In the post below about a call from a step-mother, write out the passage from "Hate Burns Into" up to and including "true. It's a mess.", word for word.

» Selected text
■ ■ ■ ■ ■ ■ ■
Hate Burns Into Anger, Which Burns Into Rage, Which Accumulates In Sadness

Aug 07, 2009 12:02


People are lying to me. My family is lying to me. My father's family is lying to me. I have been put in the middle of everything. The sinewy strings are being tightened and pulled - contorted and manipulated - there is something wrong. I can feel that. There is someone lying. There is someone amazingly hurt. And, then, there is someone that seems all too calm about everything. It's a mess. Great and true. It's a mess.

Around 2:00 PM yesterday I got a weird call from my step-mother. I didn't answer it because I was at work. I don't usually answer my cell phone at work, especially when the boss is in the office. I just let it pass. Moments later, for some weird reason, I decided to listen to the message that she left me. It was weird. I heard someone say, "don't worry baby...it will be ok." All of a sudden my heart started to pound in my chest. I thought that something had happened to my little brother or my little sister. So, I decided to text my step-mother to make sure that everything was ok. Right after, she texted me back telling me it was an emergency and she needed me to call her right away. Panicked, I did so.
■ ■ ■ ■ ■ ■ ■
» Source material

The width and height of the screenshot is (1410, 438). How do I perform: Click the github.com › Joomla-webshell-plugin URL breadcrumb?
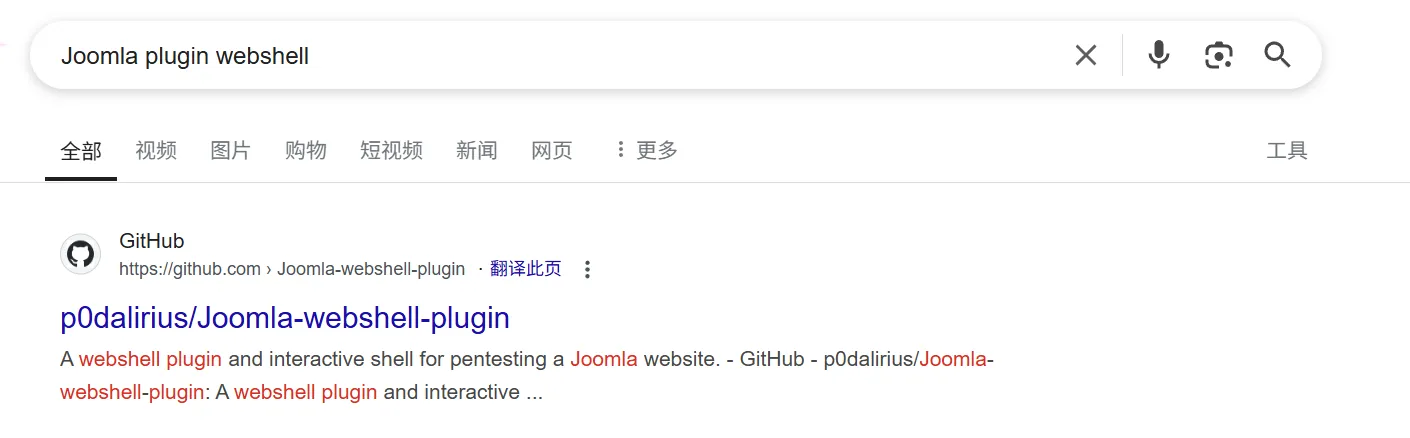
■ ■ ■ ■ ■ ■ ■
» Completed task
Hate Burns Into Anger, Which Burns Into Rage, Which Accumulates In Sadness

Aug 07, 2009 12:02


People are lying to me. My family is lying to me. My father's family is lying to me. I have been put in the middle of everything. The sinewy strings are being tightened and pulled - contorted and manipulated - there is something wrong. I can feel that. There is someone lying. There is someone amazingly hurt. And, then, there is someone that seems all too calm about everything. It's a mess. Great and true. It's a mess.